2. L'Assemblée Consultative demande à son Président d'entrer
en contact avec les secrétaires de l'O. N. U., de l'O. E. C. E.
et de la B. R. I., de façon à pouvoir consulter tous les documents
de l'O. E. C. E., de la Commission Economique Européenne et de la
B. R. L, et à prendre toutes dispositions nécessaires pour que les
fonctionnaires nationaux et internationaux de ces deux organisations
puissent être entendus en cas de besoin par la commission des Questions
économiques sur sa demande;
3. L'annexe au présent rapport énumère les questions dont
la commission des Questions économiques avait été saisie, soit par
le Comité des Ministres, soit par les membres de l'Assemblée Consultative
et qu'elle a décidé de faire étudier par ses sous-commissions.
4. La partie III du rapport devra éventuellement être mise
en concordance avec les décisions qui seront prises au sujet de
la création d'une commission permanente.
Annexe
1. La commission des Questions économiques
a créé quatre sous-commissions :
a Sous-commission
Monétaire et des Finances;
b Sous-commission de la Politique commerciale;
c Sous-commission de l'Industrie, de l'Agriculture et du
Ravitaillement;
d Sous-commission des Travaux publics.
2. En outre, la commission a désigné un rapporteur pour l'étude
de la question de la création d'un Office européen des brevets.

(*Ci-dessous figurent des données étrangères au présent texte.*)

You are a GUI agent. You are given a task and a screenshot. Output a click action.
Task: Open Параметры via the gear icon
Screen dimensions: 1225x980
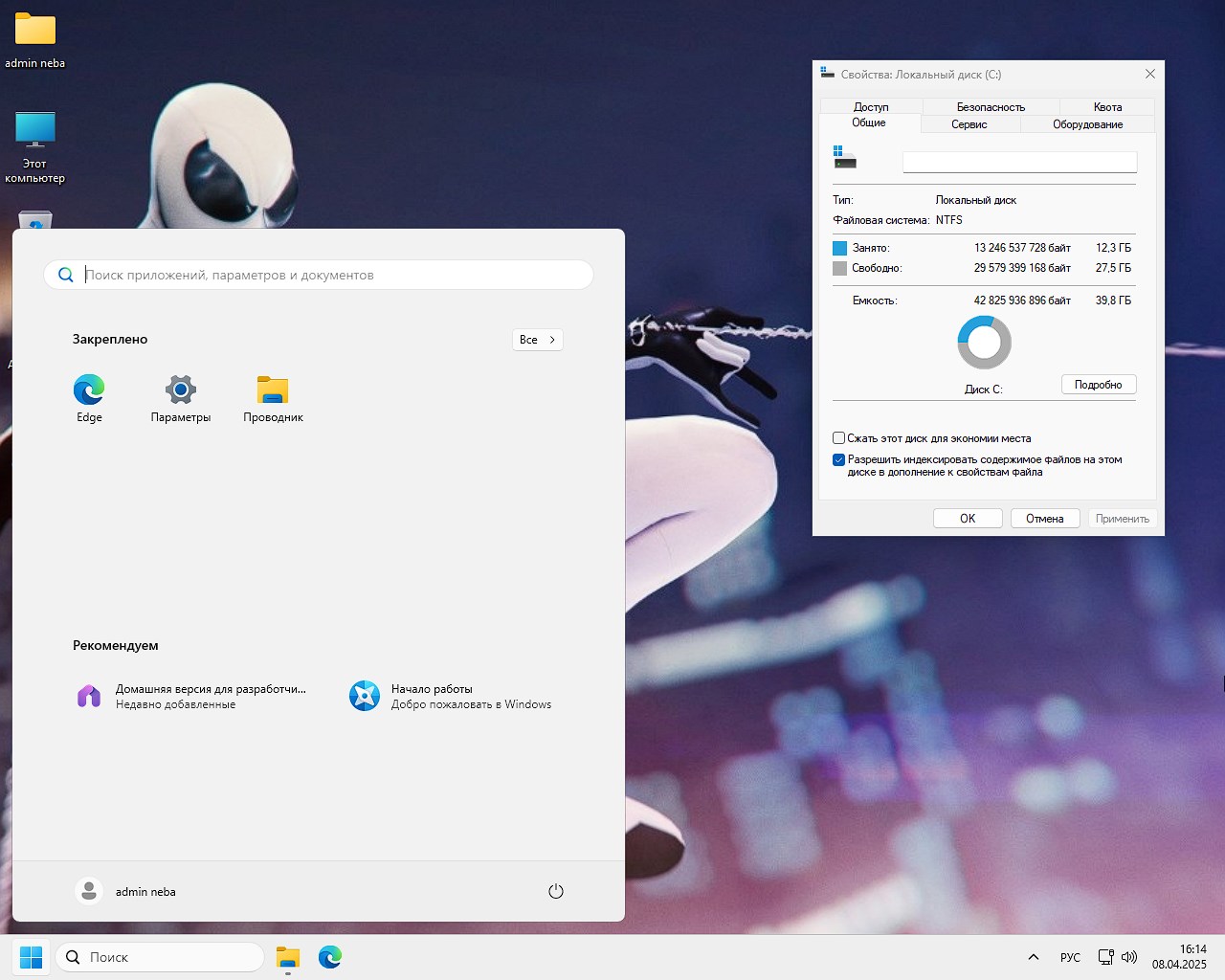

3. Les questions suivantes, soulevées par certains membres
de l'Assemblée Consultative dans les résolutions soumises à la commission,
ont été renvoyées pour étude aux sous-commissions suivantes:
A. Sous-commission Monétaire et des Finances
a Création d'une monnaie
commune aux Etats Membres du Conseil de l'Europe;
b Création d'une banque européenne de réserve;
c Création d'une banque européenne d'investissements;
d Coordination des investissements;
e Institution d'un système de clearing européen.
B. Sous-commission de la Politique commerciale
a Libéralisation des échanges
intereuropéens;
b Développement des échanges avec l'Etat européen par le
moyen d'accords spéciaux entre les Etats Membres;
c Emission d'un timbre-poste européen;
d Développement du tourisme en Europe.
C. Sous-commission de l'Industrie, de
l'Agriculture et du Ravitaillement
a Industrie charbonnière
de la Ruhr;
b Coordination des transports, de l'énergie et de la sidérurgie;
c Développement et harmonisation de la production, amélioration
de la répartition des produits agricoles.